*WHAT THE TASK ASKS*: Report every line in the entries below that contains the word "folder", copying each such line in full.

* START *

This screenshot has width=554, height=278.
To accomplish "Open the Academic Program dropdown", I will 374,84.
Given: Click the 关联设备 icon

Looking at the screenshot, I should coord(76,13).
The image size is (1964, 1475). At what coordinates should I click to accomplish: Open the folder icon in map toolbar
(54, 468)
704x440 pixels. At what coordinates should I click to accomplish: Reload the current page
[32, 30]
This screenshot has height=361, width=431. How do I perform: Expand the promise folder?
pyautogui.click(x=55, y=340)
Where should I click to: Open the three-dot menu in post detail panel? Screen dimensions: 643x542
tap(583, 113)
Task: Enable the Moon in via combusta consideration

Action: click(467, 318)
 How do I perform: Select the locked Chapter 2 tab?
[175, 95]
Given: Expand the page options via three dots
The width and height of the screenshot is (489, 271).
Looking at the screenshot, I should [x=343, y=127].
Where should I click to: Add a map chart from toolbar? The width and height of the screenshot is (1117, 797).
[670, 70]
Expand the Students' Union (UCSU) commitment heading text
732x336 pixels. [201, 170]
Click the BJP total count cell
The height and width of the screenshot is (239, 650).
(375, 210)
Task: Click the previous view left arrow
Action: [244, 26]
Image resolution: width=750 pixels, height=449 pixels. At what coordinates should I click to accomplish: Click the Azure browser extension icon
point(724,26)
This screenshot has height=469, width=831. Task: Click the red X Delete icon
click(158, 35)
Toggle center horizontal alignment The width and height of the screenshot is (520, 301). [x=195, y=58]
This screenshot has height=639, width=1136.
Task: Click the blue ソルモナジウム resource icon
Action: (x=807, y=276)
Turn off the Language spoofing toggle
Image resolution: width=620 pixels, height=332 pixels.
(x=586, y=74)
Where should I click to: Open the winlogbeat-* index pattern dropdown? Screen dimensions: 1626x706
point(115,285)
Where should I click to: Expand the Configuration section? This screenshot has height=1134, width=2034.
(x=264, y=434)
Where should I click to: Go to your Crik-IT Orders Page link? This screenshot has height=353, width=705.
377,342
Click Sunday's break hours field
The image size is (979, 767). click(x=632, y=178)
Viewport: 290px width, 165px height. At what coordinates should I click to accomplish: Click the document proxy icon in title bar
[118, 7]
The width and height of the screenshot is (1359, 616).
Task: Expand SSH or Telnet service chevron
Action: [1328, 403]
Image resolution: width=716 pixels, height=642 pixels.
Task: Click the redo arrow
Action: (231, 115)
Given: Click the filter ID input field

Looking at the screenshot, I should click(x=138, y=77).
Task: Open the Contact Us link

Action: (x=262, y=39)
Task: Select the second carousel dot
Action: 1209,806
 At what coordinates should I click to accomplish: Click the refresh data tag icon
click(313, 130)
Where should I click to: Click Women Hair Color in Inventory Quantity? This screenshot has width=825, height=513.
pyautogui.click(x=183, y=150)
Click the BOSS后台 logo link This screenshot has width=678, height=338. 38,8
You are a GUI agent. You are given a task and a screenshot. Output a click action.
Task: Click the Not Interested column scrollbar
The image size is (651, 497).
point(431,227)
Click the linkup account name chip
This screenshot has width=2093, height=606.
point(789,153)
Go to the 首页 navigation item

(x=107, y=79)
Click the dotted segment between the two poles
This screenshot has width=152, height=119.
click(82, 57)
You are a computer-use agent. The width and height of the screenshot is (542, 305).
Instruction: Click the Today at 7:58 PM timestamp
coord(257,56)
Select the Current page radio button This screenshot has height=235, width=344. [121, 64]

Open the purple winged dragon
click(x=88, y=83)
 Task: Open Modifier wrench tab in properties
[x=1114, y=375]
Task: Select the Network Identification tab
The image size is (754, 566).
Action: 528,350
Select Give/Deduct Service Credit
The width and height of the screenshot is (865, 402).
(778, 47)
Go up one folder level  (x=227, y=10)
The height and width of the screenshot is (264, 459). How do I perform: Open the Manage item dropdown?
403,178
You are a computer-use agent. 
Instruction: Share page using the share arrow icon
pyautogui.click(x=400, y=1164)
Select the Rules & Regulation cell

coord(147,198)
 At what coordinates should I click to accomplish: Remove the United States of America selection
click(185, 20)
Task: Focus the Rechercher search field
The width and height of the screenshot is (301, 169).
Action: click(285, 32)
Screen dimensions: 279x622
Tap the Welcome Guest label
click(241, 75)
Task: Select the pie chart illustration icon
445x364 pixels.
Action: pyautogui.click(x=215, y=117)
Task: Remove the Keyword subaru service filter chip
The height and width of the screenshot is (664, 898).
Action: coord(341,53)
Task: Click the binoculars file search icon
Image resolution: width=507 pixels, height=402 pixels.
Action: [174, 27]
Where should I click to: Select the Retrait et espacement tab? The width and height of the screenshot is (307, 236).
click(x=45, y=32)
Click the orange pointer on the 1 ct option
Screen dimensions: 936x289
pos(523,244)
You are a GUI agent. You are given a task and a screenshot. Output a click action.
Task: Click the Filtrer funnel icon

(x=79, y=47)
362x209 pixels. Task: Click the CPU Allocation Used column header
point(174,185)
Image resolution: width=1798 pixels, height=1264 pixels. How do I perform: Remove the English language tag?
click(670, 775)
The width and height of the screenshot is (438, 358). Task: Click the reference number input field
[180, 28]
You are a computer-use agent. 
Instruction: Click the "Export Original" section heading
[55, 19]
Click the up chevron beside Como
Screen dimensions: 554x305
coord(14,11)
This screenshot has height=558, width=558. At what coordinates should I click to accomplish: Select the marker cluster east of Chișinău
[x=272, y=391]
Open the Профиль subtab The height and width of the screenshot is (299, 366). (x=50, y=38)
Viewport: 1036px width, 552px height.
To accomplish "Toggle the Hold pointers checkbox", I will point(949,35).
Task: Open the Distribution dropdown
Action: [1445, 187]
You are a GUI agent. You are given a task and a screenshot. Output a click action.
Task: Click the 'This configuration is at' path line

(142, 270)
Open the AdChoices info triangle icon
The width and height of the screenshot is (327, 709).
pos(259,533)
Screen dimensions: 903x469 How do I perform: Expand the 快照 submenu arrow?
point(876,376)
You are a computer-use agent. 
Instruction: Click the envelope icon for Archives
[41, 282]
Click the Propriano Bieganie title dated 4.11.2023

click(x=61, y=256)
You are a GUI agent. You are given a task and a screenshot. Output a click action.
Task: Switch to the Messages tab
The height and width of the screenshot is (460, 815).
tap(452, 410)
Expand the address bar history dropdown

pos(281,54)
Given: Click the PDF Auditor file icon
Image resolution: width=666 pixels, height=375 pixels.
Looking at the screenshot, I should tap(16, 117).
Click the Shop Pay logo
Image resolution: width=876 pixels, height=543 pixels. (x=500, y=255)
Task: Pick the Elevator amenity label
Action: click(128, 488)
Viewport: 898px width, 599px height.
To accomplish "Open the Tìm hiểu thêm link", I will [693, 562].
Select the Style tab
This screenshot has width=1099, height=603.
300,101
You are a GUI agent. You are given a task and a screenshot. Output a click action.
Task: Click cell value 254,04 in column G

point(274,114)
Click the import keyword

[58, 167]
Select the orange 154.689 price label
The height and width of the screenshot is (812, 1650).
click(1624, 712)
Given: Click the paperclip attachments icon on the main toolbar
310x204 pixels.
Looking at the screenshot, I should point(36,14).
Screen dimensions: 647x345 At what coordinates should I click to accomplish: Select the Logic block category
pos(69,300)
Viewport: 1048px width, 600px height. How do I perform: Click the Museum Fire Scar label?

* END *

*RESULT OF THE EXERCISE*:
The image size is (1964, 1475). At what coordinates should I click to accomplish: Open the folder icon in map toolbar
This screenshot has height=361, width=431. How do I perform: Expand the promise folder?
Go up one folder level  (x=227, y=10)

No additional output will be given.